On a fully parabolic singular chemotaxis-(growth) system with indirect signal production or consumption

Abstract

This paper deals with a fully parabolic singular chemotaxis-(growth) system with indirect signal production or consumption

$$\begin{aligned} \left\{ \begin{aligned}&u_t=\Delta u-\chi \nabla \cdot \left( \frac{u}{v}\nabla v\right) +f(u),&(x,t)\in \Omega \times (0,\infty ), \\&v_t=\Delta v+h(v,w),&(x,t)\in \Omega \times (0,\infty ), \\&w_t=\Delta w- w+u,&(x,t)\in \Omega \times (0,\infty ), \end{aligned} \right. \end{aligned}$$

under homogeneous Neumann boundary conditions in a smooth convex bounded domain \(\Omega \subset {\mathbb {R}}^{2}\), where \(\chi >0\). When \(f(u)=0\), \(h(v,w)=-v+w\), we prove that the solution (u, v, w) of this model is globally uniformly bounded in time and exponentially converges to the steady state \((\overline{u_{0}},\overline{u_{0}},\overline{u_{0}})\) in the norm of \(L^{\infty }(\Omega )\) provided that \(\chi <\chi _{0}\) with \(\chi _{0}>0\), where \(\overline{u_{0}}:=\frac{1}{|\Omega |}\int _{\Omega }u_{0}(x)\mathrm{d}x\).
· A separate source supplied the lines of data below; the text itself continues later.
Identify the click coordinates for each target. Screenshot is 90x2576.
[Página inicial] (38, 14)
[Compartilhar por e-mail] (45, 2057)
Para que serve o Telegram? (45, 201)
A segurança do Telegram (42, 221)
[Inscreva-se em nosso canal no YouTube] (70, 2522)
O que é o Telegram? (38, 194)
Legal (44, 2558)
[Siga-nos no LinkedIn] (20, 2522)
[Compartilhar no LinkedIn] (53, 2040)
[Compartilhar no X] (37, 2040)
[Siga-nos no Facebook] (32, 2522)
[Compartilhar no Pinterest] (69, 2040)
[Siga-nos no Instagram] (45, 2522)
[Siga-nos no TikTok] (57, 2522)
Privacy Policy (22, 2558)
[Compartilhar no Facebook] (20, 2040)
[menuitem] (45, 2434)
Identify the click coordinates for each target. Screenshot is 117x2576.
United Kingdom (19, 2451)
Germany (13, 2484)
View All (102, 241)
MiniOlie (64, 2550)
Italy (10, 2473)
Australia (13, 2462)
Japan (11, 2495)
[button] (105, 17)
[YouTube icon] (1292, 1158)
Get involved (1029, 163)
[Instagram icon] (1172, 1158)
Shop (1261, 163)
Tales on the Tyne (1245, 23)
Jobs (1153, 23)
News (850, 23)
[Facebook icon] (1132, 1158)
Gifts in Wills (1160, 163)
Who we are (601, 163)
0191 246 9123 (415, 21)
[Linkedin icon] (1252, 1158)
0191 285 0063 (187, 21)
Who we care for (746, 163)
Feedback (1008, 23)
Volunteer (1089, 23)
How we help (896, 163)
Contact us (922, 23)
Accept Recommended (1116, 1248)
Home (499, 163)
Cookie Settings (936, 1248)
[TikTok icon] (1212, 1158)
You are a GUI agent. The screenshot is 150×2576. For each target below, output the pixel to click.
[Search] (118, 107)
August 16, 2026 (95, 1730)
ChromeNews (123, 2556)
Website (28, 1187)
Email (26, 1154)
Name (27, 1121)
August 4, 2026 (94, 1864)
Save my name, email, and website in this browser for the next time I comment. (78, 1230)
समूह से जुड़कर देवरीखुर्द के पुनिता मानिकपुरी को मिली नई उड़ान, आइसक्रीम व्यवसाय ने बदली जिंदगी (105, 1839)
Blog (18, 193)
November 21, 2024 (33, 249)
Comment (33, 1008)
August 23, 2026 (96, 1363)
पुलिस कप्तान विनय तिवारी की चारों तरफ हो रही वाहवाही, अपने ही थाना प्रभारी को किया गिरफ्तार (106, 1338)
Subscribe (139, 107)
Moreover, in the case of \(f(u)=ru-\mu u^{2}\), \(h(v,w)=-v+w\), where \(r\in {\mathbb {R}}\), and \(\mu >0\), we obtain the global existence of solutions for this system. Furthermore, under the conditions of \(f(u)=ru-\mu u^{2}\), \(h(v,w)=-vw\) and \(\mu >0\), \(r>0\), the solution (u, v, w) is also global in time.